Why Thyme And Lavender Are Natural Companions In The Garden

A wide range of herbs can be used together, whether you're baking or making a flavorful meal. And while not all can grow in the same environment and thrive at the same level, some work very well as companion plants — including thyme and lavender. That means they need a similar environment to do well and, therefore, work to support each other's growth. They also both help draw in pollinators to support ongoing growth throughout the year.
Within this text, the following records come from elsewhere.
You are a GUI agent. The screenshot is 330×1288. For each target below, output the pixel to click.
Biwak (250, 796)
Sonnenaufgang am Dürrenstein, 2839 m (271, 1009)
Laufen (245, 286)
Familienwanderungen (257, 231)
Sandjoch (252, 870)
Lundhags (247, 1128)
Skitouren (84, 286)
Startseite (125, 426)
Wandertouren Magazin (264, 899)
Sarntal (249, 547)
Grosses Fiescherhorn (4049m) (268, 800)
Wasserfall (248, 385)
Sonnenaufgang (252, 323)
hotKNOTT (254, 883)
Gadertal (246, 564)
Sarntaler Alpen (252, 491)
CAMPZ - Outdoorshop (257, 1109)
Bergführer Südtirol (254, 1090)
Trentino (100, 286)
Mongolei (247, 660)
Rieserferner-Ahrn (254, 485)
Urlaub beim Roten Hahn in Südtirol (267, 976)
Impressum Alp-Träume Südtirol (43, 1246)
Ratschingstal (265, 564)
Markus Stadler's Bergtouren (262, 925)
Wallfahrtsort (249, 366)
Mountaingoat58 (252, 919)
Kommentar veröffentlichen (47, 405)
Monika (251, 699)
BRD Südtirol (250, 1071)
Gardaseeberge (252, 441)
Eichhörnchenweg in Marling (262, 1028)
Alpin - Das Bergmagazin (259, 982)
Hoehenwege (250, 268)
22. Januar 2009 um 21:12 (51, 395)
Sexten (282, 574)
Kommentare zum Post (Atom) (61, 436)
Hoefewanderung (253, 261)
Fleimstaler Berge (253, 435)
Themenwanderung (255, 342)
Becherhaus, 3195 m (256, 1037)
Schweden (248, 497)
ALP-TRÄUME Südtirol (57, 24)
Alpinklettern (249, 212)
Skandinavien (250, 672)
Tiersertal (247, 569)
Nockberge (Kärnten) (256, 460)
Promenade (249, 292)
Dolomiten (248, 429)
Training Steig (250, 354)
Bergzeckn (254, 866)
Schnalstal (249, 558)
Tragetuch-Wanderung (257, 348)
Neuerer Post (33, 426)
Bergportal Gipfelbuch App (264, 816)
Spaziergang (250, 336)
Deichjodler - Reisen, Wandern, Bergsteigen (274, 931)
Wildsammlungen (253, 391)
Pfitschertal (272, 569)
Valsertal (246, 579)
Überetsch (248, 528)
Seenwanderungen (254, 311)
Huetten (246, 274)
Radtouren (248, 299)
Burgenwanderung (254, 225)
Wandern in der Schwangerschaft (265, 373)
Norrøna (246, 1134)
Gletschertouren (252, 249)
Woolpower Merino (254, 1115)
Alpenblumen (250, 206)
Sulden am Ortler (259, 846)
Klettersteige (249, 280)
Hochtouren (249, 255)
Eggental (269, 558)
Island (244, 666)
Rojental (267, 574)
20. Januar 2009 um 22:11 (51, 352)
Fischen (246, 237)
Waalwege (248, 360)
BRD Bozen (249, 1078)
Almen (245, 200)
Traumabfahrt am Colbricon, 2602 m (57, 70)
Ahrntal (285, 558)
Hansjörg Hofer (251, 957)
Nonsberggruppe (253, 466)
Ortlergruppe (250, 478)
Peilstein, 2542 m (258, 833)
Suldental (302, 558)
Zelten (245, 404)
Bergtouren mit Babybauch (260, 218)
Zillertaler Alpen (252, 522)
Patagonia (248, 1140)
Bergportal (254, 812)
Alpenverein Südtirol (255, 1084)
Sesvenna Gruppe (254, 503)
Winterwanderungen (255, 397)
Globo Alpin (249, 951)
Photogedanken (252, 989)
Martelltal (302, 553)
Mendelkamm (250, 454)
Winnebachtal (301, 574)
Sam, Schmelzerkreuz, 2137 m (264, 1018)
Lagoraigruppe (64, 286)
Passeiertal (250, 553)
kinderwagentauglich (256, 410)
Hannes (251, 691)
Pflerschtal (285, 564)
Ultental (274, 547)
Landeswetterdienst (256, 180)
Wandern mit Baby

Thyme (Thymus) is a smaller, robust, fragrant shrub. You can easily grow this evergreen plant in a container near your kitchen window, but consider planting it in the garden. Its strong aroma works as a deterrent for some pests, while its tiny flowers can bring in pollinators. Choose from numerous varieties of thyme to get the results you want. Some forms, like creeping thyme, do well to stay low to the ground, creating a beautiful addition to your garden.

Coupling thyme with lavender (Lavandula) is an excellent choice. It's a fantastic attractant for pollinators, especially bees and butterflies. With a soft, floral scent, this herb works well for crafts, various teas, savory dishes, and even a few organic soaps. With the right environment, it's also a low-maintenance ground cover that adds a soft, purple color to your space.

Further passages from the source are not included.